**THE TASK**
Take from the data every line in which the word "computer" is found.

################

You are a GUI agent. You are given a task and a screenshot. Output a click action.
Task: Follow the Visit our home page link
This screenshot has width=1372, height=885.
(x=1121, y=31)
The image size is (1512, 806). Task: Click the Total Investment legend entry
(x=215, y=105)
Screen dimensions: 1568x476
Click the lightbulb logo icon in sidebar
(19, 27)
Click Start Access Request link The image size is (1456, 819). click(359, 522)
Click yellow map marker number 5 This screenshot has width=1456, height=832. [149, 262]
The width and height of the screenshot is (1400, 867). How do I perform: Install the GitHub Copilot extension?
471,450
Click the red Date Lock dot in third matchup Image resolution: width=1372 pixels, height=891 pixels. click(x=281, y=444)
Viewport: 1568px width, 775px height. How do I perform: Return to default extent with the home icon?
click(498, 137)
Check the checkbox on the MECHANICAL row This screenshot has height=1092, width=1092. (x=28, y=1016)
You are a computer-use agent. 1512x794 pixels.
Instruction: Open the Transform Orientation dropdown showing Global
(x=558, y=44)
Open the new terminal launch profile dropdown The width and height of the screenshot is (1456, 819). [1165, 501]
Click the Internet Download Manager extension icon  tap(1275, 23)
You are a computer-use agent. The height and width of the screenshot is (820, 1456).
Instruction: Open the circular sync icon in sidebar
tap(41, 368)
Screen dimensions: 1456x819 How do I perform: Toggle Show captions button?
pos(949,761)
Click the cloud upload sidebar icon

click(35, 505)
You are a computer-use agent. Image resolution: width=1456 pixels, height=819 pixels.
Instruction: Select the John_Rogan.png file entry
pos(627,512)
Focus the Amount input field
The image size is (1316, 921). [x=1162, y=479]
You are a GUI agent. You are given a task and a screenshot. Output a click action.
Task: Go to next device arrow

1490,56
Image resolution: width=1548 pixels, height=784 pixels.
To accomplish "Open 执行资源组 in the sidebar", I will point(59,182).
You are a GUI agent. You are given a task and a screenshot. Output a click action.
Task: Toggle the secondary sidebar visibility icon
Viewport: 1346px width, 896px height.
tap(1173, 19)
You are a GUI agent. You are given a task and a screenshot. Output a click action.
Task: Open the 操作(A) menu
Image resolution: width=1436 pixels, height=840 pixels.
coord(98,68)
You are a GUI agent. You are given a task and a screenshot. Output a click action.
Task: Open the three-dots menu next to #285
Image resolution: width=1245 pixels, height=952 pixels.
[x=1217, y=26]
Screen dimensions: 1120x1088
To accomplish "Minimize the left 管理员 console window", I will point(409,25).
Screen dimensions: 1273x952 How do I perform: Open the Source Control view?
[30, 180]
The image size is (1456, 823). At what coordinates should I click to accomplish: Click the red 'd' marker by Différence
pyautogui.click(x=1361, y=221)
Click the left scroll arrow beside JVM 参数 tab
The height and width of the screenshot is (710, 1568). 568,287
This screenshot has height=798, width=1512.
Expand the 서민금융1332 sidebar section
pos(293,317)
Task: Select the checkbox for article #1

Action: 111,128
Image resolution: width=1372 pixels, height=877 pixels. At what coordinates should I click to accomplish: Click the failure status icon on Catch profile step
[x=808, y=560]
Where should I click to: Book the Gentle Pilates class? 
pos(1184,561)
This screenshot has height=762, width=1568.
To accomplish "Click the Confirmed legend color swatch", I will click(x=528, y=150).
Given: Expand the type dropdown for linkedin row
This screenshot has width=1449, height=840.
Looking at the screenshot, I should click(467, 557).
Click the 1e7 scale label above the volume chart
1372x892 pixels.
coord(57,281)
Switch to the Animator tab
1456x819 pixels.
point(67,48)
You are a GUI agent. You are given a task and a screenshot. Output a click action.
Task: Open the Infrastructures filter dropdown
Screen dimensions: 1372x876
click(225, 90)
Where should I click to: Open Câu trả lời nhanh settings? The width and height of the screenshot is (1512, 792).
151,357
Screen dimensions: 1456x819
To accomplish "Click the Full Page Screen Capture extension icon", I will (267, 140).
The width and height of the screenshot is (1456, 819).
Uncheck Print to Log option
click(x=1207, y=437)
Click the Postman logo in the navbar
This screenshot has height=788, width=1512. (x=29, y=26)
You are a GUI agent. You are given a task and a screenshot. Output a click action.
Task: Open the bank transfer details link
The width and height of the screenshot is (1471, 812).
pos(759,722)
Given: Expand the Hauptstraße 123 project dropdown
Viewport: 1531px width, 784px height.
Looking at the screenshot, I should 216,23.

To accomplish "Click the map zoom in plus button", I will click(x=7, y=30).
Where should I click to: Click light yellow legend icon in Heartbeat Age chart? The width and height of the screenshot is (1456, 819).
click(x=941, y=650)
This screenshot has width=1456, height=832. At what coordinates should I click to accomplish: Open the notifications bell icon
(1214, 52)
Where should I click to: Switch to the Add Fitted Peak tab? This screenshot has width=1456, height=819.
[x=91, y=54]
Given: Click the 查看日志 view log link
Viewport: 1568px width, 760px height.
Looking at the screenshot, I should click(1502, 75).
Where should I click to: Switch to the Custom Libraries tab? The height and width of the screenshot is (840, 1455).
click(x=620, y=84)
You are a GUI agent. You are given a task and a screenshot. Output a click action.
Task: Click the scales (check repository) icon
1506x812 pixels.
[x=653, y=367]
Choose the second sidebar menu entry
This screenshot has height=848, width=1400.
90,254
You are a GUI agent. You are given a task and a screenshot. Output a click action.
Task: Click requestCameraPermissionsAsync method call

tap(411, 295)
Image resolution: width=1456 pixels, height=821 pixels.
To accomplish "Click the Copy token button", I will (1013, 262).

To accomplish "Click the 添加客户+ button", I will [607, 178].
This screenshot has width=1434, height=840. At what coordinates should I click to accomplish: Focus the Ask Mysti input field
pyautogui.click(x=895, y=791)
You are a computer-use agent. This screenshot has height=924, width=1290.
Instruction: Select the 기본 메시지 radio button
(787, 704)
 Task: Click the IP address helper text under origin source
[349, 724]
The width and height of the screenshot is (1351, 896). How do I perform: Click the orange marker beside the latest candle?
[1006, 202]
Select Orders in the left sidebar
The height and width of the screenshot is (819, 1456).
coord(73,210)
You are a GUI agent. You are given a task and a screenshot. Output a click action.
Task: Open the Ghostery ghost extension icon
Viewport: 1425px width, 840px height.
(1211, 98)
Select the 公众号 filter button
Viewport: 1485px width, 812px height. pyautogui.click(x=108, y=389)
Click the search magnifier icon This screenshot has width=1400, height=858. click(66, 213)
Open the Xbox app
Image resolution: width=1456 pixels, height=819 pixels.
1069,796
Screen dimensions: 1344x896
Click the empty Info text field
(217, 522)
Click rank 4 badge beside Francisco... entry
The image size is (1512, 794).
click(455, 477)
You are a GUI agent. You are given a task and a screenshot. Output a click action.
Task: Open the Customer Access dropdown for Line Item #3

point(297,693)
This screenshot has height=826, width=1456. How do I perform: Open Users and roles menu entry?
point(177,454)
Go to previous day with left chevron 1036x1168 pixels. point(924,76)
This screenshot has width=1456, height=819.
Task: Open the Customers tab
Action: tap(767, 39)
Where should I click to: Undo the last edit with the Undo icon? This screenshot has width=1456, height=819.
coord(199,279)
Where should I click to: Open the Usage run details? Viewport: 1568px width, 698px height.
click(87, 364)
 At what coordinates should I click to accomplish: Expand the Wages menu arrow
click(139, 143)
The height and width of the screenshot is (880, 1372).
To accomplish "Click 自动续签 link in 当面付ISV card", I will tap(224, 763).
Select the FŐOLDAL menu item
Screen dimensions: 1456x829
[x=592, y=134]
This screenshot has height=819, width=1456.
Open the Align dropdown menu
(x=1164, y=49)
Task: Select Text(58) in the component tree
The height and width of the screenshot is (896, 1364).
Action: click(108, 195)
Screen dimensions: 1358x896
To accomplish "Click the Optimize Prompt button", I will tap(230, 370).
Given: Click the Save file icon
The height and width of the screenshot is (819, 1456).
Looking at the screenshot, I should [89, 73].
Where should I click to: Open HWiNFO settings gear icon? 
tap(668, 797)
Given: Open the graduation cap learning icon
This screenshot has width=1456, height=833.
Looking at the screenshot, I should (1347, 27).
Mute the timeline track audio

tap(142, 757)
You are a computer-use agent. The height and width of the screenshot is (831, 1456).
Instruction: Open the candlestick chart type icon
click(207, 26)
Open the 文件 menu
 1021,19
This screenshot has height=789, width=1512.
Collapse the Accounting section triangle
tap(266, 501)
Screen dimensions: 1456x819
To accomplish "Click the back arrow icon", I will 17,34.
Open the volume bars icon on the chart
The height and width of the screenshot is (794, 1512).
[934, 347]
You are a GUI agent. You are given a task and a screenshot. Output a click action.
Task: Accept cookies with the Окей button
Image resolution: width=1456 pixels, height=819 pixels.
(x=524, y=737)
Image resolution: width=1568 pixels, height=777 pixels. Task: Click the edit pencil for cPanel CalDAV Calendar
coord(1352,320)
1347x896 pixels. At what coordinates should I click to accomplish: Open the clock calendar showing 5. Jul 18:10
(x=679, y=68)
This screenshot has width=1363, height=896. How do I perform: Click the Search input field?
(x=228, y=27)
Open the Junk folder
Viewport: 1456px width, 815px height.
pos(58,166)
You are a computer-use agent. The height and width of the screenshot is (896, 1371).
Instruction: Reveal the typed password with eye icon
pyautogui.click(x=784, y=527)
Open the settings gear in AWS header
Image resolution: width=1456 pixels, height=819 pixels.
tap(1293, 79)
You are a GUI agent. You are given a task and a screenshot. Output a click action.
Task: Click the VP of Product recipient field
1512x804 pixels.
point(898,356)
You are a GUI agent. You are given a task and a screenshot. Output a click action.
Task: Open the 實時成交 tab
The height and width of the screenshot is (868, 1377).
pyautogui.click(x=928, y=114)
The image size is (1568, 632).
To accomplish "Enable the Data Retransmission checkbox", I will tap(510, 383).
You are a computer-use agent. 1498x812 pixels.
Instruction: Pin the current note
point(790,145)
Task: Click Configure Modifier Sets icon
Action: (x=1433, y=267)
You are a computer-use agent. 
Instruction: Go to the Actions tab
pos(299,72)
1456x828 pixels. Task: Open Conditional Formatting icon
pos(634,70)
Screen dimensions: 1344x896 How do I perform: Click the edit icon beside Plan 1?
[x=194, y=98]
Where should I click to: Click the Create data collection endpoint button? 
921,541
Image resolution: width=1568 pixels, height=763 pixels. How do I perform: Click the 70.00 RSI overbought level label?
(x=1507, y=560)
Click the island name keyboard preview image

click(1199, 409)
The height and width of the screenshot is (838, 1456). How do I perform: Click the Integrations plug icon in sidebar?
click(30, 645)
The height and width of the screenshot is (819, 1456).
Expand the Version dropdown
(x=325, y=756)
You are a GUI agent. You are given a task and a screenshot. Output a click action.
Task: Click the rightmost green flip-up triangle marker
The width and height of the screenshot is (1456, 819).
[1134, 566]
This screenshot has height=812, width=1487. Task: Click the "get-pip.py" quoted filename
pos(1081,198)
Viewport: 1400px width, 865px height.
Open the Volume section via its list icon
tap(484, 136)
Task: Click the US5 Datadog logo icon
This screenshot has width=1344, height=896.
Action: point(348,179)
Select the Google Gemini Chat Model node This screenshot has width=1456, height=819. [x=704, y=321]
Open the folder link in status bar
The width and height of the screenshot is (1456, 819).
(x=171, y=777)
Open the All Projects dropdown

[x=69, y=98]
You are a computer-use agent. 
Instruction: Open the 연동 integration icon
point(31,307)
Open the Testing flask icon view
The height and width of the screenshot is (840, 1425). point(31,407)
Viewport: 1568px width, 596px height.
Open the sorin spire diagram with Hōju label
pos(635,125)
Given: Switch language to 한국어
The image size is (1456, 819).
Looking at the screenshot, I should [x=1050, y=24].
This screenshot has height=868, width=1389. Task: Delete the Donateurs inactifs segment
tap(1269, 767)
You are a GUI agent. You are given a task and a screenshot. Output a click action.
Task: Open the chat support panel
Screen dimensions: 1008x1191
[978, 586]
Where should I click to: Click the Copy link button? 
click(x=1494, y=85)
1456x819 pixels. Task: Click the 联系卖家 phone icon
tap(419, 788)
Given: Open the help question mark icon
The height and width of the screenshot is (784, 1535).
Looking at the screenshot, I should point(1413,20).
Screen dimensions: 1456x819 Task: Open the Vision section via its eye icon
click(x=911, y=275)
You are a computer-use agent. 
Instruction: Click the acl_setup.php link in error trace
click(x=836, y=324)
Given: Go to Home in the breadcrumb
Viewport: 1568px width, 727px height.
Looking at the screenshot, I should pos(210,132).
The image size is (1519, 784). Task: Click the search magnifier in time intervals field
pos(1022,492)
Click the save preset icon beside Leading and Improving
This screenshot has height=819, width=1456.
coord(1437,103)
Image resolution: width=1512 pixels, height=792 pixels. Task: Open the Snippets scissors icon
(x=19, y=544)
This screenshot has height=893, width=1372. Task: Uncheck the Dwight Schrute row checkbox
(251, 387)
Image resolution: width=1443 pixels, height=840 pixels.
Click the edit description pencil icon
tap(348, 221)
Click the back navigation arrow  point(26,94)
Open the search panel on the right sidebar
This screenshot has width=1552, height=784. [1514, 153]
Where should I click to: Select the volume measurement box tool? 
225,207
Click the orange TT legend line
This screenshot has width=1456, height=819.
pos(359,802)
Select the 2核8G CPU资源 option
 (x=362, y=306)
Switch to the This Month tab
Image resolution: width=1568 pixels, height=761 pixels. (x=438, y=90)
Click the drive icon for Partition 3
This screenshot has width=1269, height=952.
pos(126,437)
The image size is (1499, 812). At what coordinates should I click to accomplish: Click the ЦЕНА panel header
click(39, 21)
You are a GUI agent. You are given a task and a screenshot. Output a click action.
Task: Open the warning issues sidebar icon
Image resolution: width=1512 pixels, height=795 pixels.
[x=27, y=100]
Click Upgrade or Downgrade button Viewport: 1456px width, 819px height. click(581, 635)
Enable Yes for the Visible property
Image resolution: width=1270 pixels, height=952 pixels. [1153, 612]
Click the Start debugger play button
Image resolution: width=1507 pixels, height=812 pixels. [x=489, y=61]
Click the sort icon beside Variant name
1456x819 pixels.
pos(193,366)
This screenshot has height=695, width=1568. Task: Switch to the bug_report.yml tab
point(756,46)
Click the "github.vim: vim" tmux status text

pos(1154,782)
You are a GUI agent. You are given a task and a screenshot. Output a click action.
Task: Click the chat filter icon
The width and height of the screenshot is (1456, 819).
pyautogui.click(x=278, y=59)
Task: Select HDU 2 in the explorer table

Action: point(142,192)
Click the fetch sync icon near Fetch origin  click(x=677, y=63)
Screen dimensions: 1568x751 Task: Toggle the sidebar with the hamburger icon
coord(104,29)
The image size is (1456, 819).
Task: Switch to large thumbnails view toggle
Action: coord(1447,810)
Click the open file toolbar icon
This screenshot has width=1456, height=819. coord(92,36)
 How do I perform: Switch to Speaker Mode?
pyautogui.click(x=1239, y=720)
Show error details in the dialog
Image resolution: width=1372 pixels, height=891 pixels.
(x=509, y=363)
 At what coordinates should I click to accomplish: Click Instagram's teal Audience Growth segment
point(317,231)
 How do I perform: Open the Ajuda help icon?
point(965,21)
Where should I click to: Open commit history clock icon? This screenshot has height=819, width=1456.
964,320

################

**COMPLETED TASK**
You are a computer-use agent. 1512x794 pixels.
You are a computer-use agent. The height and width of the screenshot is (820, 1456).
You are a computer-use agent. Image resolution: width=1456 pixels, height=819 pixels.
You are a computer-use agent. This screenshot has height=924, width=1290.
You are a computer-use agent. The height and width of the screenshot is (831, 1456).
You are a computer-use agent. The height and width of the screenshot is (896, 1371).
You are a computer-use agent. 1498x812 pixels.
You are a computer-use agent. 
You are a computer-use agent. 
You are a computer-use agent. 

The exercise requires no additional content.